# Written instruction:
Reproduce the following entries word for word. Begin at the line that contains "Task: Toggle password visibility eye icon" and stop after the line that contains "pos(582,116)".

Entries giving text and item locations
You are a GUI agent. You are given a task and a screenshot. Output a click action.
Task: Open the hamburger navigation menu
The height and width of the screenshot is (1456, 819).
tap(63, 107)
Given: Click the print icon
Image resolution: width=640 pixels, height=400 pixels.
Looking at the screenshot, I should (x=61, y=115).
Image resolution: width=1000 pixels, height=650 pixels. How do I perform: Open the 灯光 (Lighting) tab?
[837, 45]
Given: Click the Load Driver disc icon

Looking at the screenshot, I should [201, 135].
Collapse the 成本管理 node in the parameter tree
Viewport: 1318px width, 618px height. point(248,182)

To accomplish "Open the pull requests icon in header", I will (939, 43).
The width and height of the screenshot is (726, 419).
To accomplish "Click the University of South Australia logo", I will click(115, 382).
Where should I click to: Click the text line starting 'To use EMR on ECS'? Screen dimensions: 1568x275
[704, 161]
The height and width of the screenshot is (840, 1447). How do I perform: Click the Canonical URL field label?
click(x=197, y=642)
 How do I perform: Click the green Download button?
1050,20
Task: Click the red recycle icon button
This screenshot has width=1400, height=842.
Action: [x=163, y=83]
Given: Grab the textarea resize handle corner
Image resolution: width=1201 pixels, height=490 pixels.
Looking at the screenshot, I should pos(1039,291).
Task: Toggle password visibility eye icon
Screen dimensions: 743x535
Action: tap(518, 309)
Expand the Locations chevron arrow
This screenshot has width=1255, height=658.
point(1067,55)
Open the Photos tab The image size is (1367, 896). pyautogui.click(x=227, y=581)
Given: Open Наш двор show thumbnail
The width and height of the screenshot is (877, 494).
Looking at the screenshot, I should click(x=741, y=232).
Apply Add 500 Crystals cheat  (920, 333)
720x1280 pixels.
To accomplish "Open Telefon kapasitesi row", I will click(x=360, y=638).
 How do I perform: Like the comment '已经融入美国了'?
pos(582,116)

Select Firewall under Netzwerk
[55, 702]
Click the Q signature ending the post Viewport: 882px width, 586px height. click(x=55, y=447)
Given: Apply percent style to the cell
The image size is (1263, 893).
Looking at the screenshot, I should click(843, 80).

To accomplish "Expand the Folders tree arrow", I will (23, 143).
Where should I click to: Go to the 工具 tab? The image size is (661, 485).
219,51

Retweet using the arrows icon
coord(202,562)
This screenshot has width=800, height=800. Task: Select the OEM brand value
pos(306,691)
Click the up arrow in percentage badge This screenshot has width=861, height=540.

# Expected output:
Task: Toggle password visibility eye icon
Screen dimensions: 743x535
Action: tap(518, 309)
Expand the Locations chevron arrow
This screenshot has width=1255, height=658.
point(1067,55)
Open the Photos tab The image size is (1367, 896). pyautogui.click(x=227, y=581)
Given: Open Наш двор show thumbnail
The width and height of the screenshot is (877, 494).
Looking at the screenshot, I should click(x=741, y=232).
Apply Add 500 Crystals cheat  (920, 333)
720x1280 pixels.
To accomplish "Open Telefon kapasitesi row", I will click(x=360, y=638).
 How do I perform: Like the comment '已经融入美国了'?
pos(582,116)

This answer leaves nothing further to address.